- **Task goal**: For every line in the material below that holds "computer", report the line.

# # #

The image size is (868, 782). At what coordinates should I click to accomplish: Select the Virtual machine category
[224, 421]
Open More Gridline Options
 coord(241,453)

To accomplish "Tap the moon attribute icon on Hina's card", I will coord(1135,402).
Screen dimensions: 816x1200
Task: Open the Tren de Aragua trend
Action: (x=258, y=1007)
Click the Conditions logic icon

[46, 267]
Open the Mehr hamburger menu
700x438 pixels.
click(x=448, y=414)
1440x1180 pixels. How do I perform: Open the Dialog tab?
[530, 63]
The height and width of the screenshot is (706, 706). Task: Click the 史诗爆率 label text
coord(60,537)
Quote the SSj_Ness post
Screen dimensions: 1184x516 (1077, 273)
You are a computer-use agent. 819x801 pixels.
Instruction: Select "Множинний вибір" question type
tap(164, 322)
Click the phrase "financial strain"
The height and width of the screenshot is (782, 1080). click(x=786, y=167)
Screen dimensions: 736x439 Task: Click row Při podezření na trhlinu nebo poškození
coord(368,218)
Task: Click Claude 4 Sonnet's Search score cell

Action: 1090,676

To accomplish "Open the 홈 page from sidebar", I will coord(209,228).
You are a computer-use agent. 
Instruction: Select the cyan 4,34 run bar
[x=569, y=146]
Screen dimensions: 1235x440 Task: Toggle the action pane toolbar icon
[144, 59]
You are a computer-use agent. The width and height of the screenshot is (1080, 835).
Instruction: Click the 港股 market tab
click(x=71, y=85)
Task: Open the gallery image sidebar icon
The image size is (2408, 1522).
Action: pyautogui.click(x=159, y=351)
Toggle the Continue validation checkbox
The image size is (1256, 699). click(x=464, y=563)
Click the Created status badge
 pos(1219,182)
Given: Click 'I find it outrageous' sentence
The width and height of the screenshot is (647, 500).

# # #

- **Solution for this exercise**:
You are a computer-use agent. 819x801 pixels.
You are a computer-use agent. 
You are a computer-use agent. The width and height of the screenshot is (1080, 835).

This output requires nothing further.